- _To do_:
All lines in the records that carry the string "computer" are to be shown.
━━━━━━━━
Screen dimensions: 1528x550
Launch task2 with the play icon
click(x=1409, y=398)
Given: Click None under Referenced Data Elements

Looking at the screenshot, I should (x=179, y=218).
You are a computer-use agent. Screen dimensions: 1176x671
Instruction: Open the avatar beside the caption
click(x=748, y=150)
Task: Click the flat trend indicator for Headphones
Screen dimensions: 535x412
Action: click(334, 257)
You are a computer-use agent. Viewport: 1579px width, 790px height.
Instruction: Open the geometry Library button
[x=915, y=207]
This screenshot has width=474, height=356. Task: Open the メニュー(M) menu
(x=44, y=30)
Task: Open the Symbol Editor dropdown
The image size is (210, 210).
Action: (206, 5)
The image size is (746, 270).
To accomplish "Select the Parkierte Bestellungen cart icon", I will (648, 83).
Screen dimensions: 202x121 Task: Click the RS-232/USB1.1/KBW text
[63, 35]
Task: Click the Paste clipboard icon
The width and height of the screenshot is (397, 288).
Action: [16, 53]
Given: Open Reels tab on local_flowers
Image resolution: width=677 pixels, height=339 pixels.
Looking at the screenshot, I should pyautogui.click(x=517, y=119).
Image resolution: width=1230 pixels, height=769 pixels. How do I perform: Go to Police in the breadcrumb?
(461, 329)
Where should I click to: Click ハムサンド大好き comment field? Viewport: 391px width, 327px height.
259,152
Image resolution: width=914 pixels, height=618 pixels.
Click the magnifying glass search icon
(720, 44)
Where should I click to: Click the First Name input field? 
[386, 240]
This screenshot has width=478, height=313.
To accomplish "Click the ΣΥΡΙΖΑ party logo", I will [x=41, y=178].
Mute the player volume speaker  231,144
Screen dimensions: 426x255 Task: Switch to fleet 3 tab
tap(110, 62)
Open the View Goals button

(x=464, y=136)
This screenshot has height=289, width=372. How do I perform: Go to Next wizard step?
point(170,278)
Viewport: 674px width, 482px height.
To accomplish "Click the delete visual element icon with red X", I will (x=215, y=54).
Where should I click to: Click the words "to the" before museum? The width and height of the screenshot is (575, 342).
━━━━━━━━
- _Exercise result_:
You are a computer-use agent. Screen dimensions: 1176x671
You are a computer-use agent. Viewport: 1579px width, 790px height.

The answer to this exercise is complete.